* _ЗАДАНИЕ_
Перепишите все приведённые ниже данные строка за строкой, не меняя в них ни одного знака.

● ● ● ●

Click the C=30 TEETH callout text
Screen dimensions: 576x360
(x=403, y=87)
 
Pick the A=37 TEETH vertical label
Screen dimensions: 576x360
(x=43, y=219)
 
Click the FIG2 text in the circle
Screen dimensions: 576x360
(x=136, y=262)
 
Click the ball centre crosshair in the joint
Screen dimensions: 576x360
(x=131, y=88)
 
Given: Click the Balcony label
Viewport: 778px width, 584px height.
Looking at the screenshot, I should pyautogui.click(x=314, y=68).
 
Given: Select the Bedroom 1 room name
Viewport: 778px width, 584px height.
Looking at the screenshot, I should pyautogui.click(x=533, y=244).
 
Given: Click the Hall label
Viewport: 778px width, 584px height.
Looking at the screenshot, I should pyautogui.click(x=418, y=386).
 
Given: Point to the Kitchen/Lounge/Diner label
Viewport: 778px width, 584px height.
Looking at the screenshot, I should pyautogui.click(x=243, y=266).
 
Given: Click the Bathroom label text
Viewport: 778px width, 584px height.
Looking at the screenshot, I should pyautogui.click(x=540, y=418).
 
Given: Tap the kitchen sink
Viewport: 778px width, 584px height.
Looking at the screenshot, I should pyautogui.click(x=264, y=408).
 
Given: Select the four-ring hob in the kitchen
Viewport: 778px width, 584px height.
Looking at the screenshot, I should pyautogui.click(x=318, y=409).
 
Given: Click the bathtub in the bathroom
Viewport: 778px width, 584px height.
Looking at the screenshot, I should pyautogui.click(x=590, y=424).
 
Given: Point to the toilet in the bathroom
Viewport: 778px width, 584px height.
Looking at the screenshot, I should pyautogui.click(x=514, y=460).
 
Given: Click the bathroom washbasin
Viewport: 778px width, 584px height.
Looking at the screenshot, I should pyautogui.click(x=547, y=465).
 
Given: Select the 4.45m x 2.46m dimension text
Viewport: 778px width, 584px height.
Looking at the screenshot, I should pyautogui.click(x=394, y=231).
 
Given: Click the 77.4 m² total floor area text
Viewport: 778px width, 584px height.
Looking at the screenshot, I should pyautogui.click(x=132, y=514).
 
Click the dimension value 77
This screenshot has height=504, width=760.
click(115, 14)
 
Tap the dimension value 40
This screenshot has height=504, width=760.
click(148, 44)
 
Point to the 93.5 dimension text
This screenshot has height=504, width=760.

● ● ● ●

* _ПРАВИЛЬНЫЙ ОТВЕТ_
Click the C=30 TEETH callout text
Screen dimensions: 576x360
(x=403, y=87)
 
Pick the A=37 TEETH vertical label
Screen dimensions: 576x360
(x=43, y=219)
 
Click the FIG2 text in the circle
Screen dimensions: 576x360
(x=136, y=262)
 
Click the ball centre crosshair in the joint
Screen dimensions: 576x360
(x=131, y=88)
 
Given: Click the Balcony label
Viewport: 778px width, 584px height.
Looking at the screenshot, I should pyautogui.click(x=314, y=68).
 
Given: Select the Bedroom 1 room name
Viewport: 778px width, 584px height.
Looking at the screenshot, I should pyautogui.click(x=533, y=244).
 
Given: Click the Hall label
Viewport: 778px width, 584px height.
Looking at the screenshot, I should pyautogui.click(x=418, y=386).
 
Given: Point to the Kitchen/Lounge/Diner label
Viewport: 778px width, 584px height.
Looking at the screenshot, I should pyautogui.click(x=243, y=266).
 
Given: Click the Bathroom label text
Viewport: 778px width, 584px height.
Looking at the screenshot, I should pyautogui.click(x=540, y=418).
 
Given: Tap the kitchen sink
Viewport: 778px width, 584px height.
Looking at the screenshot, I should pyautogui.click(x=264, y=408).
 
Given: Select the four-ring hob in the kitchen
Viewport: 778px width, 584px height.
Looking at the screenshot, I should pyautogui.click(x=318, y=409).
 
Given: Click the bathtub in the bathroom
Viewport: 778px width, 584px height.
Looking at the screenshot, I should pyautogui.click(x=590, y=424).
 
Given: Point to the toilet in the bathroom
Viewport: 778px width, 584px height.
Looking at the screenshot, I should pyautogui.click(x=514, y=460).
 
Given: Click the bathroom washbasin
Viewport: 778px width, 584px height.
Looking at the screenshot, I should pyautogui.click(x=547, y=465).
 
Given: Select the 4.45m x 2.46m dimension text
Viewport: 778px width, 584px height.
Looking at the screenshot, I should pyautogui.click(x=394, y=231).
 
Given: Click the 77.4 m² total floor area text
Viewport: 778px width, 584px height.
Looking at the screenshot, I should pyautogui.click(x=132, y=514).
 
Click the dimension value 77
This screenshot has height=504, width=760.
click(115, 14)
 
Tap the dimension value 40
This screenshot has height=504, width=760.
click(148, 44)
 
Point to the 93.5 dimension text
This screenshot has height=504, width=760.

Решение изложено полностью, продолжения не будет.